If your module is that much faster than the basic HTML::Parser then I
must be doing something very wrong.
> > My point was, that the C implementation of parsering and DOM tree
> > storage/caching, is much faster (uses much less memory) then doing the same
> > in Perl.
>
> ...and faster still with mmap(2).
I don't believe mmap buys you any significant. And it has the
drawback that you can't parse from pipes or sockets.
I made this little test program. I am not able to measure mmap to be
faster than fread on my system.
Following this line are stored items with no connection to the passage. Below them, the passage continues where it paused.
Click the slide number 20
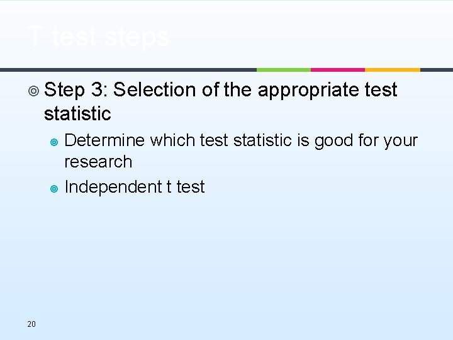The height and width of the screenshot is (340, 453). [31, 324]
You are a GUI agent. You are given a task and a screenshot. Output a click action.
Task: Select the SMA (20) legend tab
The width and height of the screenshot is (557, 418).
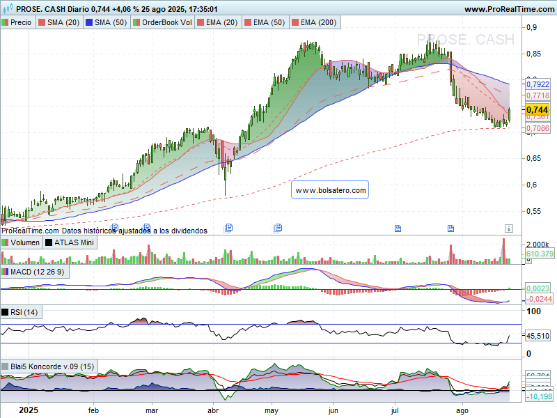(x=58, y=22)
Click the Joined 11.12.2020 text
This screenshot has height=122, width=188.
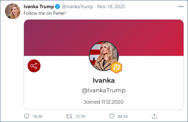pyautogui.click(x=104, y=102)
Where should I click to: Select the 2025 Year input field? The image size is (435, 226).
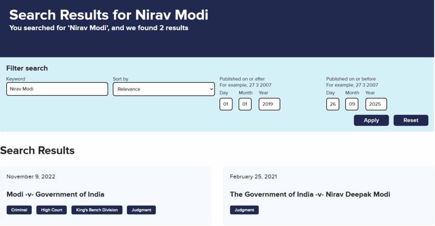pos(376,104)
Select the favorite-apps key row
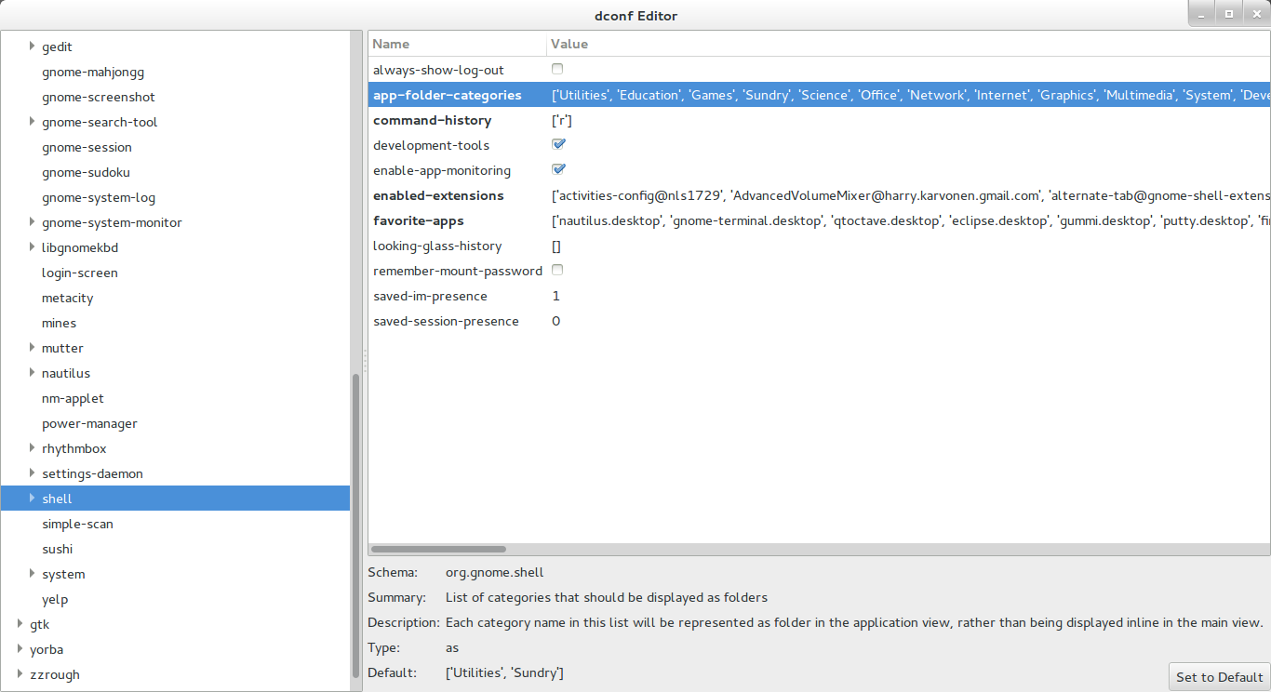This screenshot has height=692, width=1271. (x=419, y=220)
I am testing with Yahoo's home page.
Do you get different numbers?
Regards,
Gisle
----------------------------------------------------------->8------------
#include <unistd.h>
#include <sys/mman.h>
#include <fcntl.h>
#include <sys/stat.h>
#include <sys/types.h>
#include <stdio.h>
void
with_mmap(char *file)
{
struct stat sbuf;
int fd;
void* area;
char* c;
int size;
unsigned int checksum;
fd = open(file, O_RDONLY);
fstat(fd, &sbuf);
size = sbuf.st_size;
area = mmap(0, size, PROT_READ, MAP_SHARED, fd, 0);
/* read the mapped area */
checksum = 0;
c = area;
while (size--) {
checksum += *c++;
}
munmap(area, sbuf.st_size);
printf("%s: sum=%x\n", file, checksum);
}
void
with_fread(char *file)
{
FILE* f = fopen(file, "r");
char buf[32*1024];
unsigned int checksum;
size_t n;
checksum = 0;
while ( (n = fread(buf, 1, sizeof(buf), f))) {
char *c = buf;
int n_orig = n;
while (n--)
checksum += *c++;
if (n_orig < sizeof(buf))
break;
}
fclose(f);
printf("%s: sum=%x\n", file, checksum);
}
int
main(int argc, char** argv)
{
int i;
void (*f)(char*);
if (argc <= 1) {
fprintf(stderr, "Missing type\n");
return -1;
}
if (strcmp(argv[1], "mmap") == 0)
f = with_mmap;
else if (strcmp(argv[1], "fread") == 0)
f = with_fread;
else {
fprintf(stderr, "Bad type '%s'\n", argv[1]);
return -1;
}
for (i = 2; i < argc; i++) {
f(argv[i]);
}
return 0;
}